Puede constatarse, no como explicación sino como elemento de análisis, que en la historia del islam siempre ha ocurrido lo mismo: siempre se da una resurgencia del fanatismo religioso, que pregona (y cumple) el retorno a la yihad contra los infieles, sobre todo occidentales –pero los budistas, los hindis y demás también son infieles para ellos–, así como contra los propios musulmanes considerados por los fanáticos como demasiado "moderados", los que no cumplen a rajatabla las leyes coránicas, los que están demasiado contaminados por los valores occidentales de tolerancia y democracia. Si soy incapaz de explicar porqué se da ahora esa resurgencia del fanatismo terrorista islámico, encuentro fácil constatar que los estados terroristas son estados independientes y ricos, que los movimientos terroristas chorrean petrodólares (Hamás no tendrá dinero para dar de comer a los palestinos, pero sí para armar hasta a los niños, lo cual resulta mucho más caro) que y lo de la pobreza es una broma de mal gusto: ni los países, ni los gobernantes, ni los ejércitos ni las organizaciones terroristas son pobres; son pobres las mujeres, los campesinos, los obreros y los intelectuales. Por cierto, no vendría mal introducir algo de la marxista "lucha de clases" en el mundo árabo-musulmán, totalmente superada en Occidente.

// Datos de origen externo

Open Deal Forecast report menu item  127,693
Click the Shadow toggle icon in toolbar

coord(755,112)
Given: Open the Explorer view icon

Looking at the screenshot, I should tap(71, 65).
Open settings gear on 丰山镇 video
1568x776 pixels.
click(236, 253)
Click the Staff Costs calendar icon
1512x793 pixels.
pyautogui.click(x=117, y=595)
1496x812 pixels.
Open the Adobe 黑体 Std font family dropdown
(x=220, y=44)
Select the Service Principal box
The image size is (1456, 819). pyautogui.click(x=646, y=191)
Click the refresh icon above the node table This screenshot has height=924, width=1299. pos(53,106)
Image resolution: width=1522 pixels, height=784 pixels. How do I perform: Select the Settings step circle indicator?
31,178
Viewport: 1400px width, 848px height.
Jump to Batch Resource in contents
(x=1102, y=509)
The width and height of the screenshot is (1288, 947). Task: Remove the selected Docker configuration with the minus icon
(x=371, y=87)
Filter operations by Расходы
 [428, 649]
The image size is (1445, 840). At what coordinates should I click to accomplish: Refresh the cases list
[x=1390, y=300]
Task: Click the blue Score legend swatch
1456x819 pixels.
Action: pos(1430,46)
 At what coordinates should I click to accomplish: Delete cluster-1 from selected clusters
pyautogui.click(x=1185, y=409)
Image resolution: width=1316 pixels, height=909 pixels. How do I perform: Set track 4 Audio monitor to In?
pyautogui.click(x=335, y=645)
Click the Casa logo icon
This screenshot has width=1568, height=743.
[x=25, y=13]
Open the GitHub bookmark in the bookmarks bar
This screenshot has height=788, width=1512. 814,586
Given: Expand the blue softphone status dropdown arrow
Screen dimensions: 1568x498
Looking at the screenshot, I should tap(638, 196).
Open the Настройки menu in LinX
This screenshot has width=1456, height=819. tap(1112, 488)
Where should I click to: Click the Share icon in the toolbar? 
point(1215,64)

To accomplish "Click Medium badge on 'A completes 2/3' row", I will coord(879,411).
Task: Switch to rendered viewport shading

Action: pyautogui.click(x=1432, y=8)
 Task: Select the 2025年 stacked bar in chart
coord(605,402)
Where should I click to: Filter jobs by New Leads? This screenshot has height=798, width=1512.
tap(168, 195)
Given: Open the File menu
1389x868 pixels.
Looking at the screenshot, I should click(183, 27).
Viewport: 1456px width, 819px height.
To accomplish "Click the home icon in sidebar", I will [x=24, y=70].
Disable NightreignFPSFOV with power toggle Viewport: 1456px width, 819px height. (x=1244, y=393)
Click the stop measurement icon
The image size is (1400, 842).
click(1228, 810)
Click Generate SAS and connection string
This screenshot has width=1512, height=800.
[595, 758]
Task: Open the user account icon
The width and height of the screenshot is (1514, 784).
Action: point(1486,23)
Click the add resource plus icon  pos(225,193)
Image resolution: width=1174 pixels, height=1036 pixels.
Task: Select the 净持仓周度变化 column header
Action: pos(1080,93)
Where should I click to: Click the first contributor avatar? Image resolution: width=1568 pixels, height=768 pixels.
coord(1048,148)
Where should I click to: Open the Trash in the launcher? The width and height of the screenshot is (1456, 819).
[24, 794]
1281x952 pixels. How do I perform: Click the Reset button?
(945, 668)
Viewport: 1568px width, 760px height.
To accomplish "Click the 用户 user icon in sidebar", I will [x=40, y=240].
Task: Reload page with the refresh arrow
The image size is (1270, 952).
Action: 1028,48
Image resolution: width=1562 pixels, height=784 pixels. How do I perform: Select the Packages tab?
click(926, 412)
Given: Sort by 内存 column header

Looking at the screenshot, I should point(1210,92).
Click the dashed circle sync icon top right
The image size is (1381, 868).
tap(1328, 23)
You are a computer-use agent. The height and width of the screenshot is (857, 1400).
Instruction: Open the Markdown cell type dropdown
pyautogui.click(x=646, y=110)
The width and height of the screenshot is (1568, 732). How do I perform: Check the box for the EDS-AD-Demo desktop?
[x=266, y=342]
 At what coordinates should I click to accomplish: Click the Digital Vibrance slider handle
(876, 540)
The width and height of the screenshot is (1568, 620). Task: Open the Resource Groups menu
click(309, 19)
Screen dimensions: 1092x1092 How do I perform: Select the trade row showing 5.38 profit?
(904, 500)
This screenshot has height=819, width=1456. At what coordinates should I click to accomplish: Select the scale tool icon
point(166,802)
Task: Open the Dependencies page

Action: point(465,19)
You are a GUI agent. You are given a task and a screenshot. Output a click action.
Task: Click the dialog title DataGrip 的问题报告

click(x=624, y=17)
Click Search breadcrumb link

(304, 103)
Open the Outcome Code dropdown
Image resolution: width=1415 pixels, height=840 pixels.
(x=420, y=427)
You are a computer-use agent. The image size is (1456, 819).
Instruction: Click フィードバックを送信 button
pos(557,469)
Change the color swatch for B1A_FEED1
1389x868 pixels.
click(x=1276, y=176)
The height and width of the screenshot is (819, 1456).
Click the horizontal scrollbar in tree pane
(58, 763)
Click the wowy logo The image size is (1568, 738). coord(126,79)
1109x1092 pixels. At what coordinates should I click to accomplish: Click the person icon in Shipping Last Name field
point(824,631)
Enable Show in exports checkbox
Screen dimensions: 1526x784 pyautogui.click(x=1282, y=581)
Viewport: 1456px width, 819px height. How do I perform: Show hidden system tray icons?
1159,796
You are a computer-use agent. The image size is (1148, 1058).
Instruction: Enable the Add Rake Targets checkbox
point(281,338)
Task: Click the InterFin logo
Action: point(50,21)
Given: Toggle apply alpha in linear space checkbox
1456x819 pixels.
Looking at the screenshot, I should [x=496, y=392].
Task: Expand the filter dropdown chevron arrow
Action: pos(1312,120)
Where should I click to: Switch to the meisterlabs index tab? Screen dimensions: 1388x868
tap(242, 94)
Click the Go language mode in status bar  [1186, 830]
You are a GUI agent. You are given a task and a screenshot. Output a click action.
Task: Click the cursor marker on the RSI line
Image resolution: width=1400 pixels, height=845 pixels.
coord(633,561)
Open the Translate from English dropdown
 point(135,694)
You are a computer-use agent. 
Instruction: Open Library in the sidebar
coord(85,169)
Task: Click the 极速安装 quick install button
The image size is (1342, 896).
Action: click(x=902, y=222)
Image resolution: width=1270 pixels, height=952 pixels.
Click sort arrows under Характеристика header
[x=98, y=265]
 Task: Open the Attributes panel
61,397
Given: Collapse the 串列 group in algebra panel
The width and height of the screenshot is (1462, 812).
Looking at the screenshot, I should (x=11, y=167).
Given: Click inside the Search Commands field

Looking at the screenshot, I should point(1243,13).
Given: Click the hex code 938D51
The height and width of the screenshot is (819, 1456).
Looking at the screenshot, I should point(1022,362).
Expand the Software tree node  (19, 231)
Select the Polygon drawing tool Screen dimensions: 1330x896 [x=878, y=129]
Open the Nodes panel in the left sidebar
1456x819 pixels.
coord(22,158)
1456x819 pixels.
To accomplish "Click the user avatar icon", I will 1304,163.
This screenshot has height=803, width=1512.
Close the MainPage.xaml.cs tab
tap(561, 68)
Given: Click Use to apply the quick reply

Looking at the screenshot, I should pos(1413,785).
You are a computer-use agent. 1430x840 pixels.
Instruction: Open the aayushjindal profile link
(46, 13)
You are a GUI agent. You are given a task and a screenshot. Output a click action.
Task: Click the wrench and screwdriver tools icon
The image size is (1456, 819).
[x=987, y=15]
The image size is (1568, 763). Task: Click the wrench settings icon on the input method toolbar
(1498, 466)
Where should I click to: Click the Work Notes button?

El caso es que el terrorista islamista está en casa, y cena con nosotros. Las bombas pueden estallar cualquier día, en cualquier lugar y bajo cualquier forma: bombas humanas, coches-bomba, bombas bacteriológicas, pronto bombas nucleares miniaturizadas. Occidente, por ahora, está no sólo a la defensiva, sino dividido, las guerras de Irak y Afganistán están empantanadas, esencialmente porque los aliados no se deciden a hacer realmente la guerra. ¿Para reducir al máximo el número de víctimas? Pues está visto que esas guerras endémicas son, a la larga, mucho más sangrientas. Frente a la ofensiva generalizada del islam radical, muchas democracias eluden la realidad del peligro, o prefieren capitular de antemano, y hasta traicionar. Grandes potencias híbridas como Rusia y China –la primera, capitalismo de Estado y democracia bajo control estatal; la segunda, dictadura de partido único comunista y de capitalismo conquistador (una novedad histórica no prevista por el marxismo, maniatado por sus dogmas)– pueden perfectamente alinearse con el islamismo radical cuando lo consideren útil a sus intereses nacionales o económicos (China es un ogro en el consumo de petróleo, que no produce).

La situación, pues, es grave, y se agrava por la cobardía interesada de tantos países supuestamente democráticos. En contra de la teoría marxista, la prioridad no es únicamente "el desarrollo de las fuerzas productivas", sino sobre todo la libertad de los individuos en sociedades libres. La guerra de los cien años.